Monday, August 3, 2009

The Theology of Sin

Paul Krugman takes Wall Street to task for a number of "sins" in his latest NY Times op-ed article:
Americans are angry at Wall Street, and rightly so. First the financial industry plunged us into economic crisis, then it was bailed out at taxpayer expense. And now, with the economy still deeply depressed, the industry is paying itself gigantic bonuses. If you aren’t outraged, you haven’t been paying attention.

But crashing the economy and fleecing the taxpayer aren’t Wall Street’s only sins. Even before the crisis and the bailouts, many financial-industry high-fliers made fortunes through activities that were worthless if not destructive from a social point of view.

And they’re still at it. Consider two recent news stories.

One involves the rise of high-speed trading: some institutions, including Goldman Sachs, have been using superfast computers to get the jump on other investors, buying or selling stocks a tiny fraction of a second before anyone else can react. Profits from high-frequency trading are one reason Goldman is earning record profits and likely to pay record bonuses.

On a seemingly different front, Sunday’s Times reported on the case of Andrew J. Hall, who leads an arm of Citigroup that speculates on oil and other commodities. His operation has made a lot of money recently, and according to his contract Mr. Hall is owed $100 million.

What do these stories have in common?

The politically salient answer, for now at least, is that in both cases we’re looking at huge payouts by firms that were major recipients of federal aid. Citi has received around $45 billion from taxpayers; Goldman has repaid the $10 billion it received in direct aid, but it has benefited enormously both from federal guarantees and from bailouts of other financial institutions. What are taxpayers supposed to think when these welfare cases cut nine-figure paychecks?

But suppose we grant that both Goldman and Mr. Hall are very good at what they do, and might have earned huge profits even without all that aid. Even so, what they do is bad for America.

Just to be clear: financial speculation can serve a useful purpose. It’s good, for example, that futures markets provide an incentive to stockpile heating oil before the weather gets cold and stockpile gasoline ahead of the summer driving season.

But speculation based on information not available to the public at large is a very different matter. As the U.C.L.A. economist Jack Hirshleifer showed back in 1971, such speculation often combines “private profitability” with “social uselessness.”

...

As the great Stanford economist Kenneth Arrow put it in 1973, speculation based on private information imposes a “double social loss”: it uses up resources and undermines markets.

...

Neither the administration, nor our political system in general, is ready to face up to the fact that we’ve become a society in which the big bucks go to bad actors, a society that lavishly rewards those who make us poorer.
Go read the whole article to get the details behind Krugman's article. Also, see where he confronts the Obama administration for its "principle that what’s good for Wall Street is good for America".

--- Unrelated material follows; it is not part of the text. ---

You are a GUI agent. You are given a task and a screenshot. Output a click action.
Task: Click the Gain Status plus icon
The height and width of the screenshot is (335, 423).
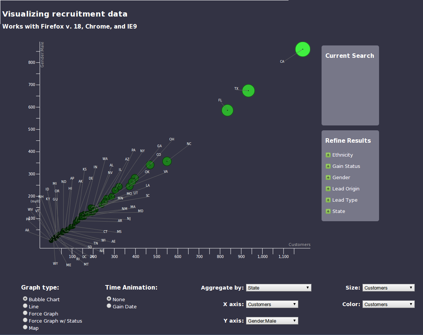(x=328, y=166)
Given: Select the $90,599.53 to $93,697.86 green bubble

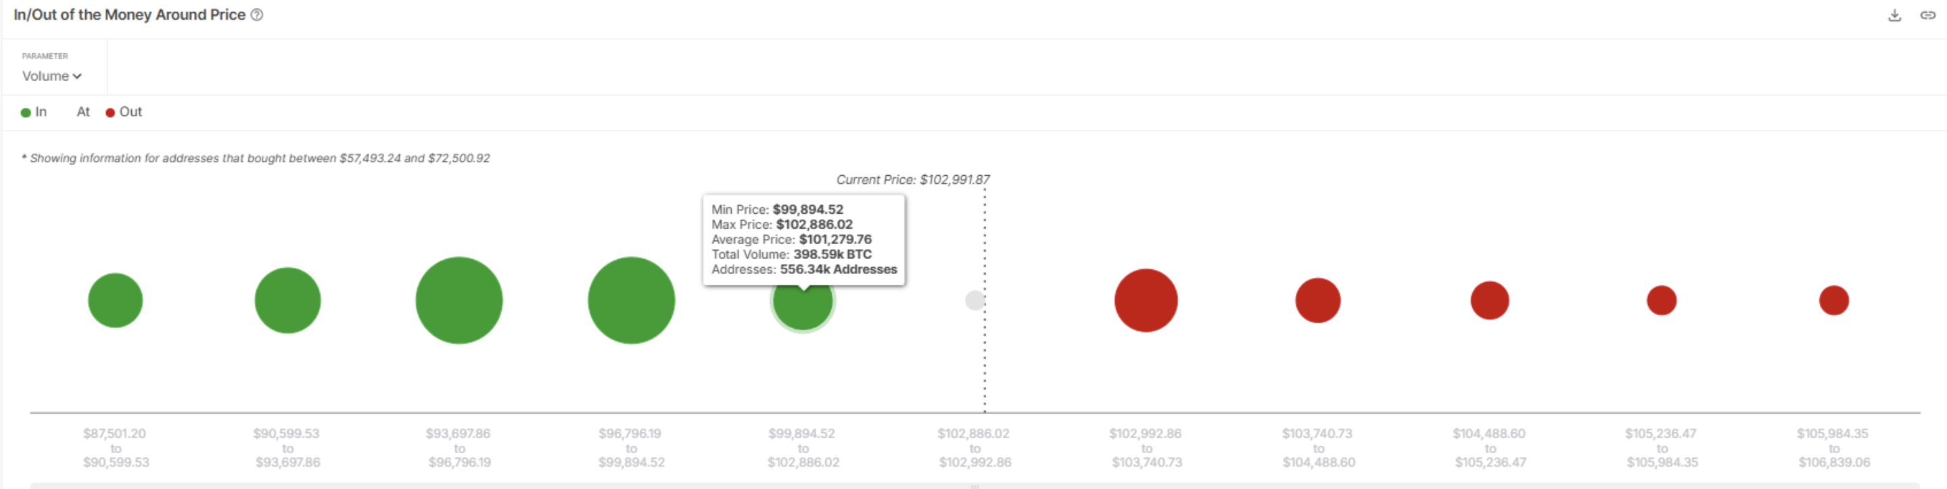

This reminds me of the 1950/60s mantra that "What's good for GM is good for America". If you believe that, you believe in a bankrupt concept. Both financially and morally bankrupt. Not to split theological hairs, but what's good for the American people is, in the long run, what is truly good for American corporations. Greed and short-term profits turn this around, the the reality is that you invest in the people and the companies will prosper. If you bailout the companies using taxpayer dollar, then in the long run you bankrupt the people and the country and the companies.

Bailouts in extreme emergencies are necessary, but they are bitter medicine that should be used cautiously and with lots of strings attached and onerous obligations to ensure the companies don't learn to pick the taxpayers pocket in place of profiting from sound investments.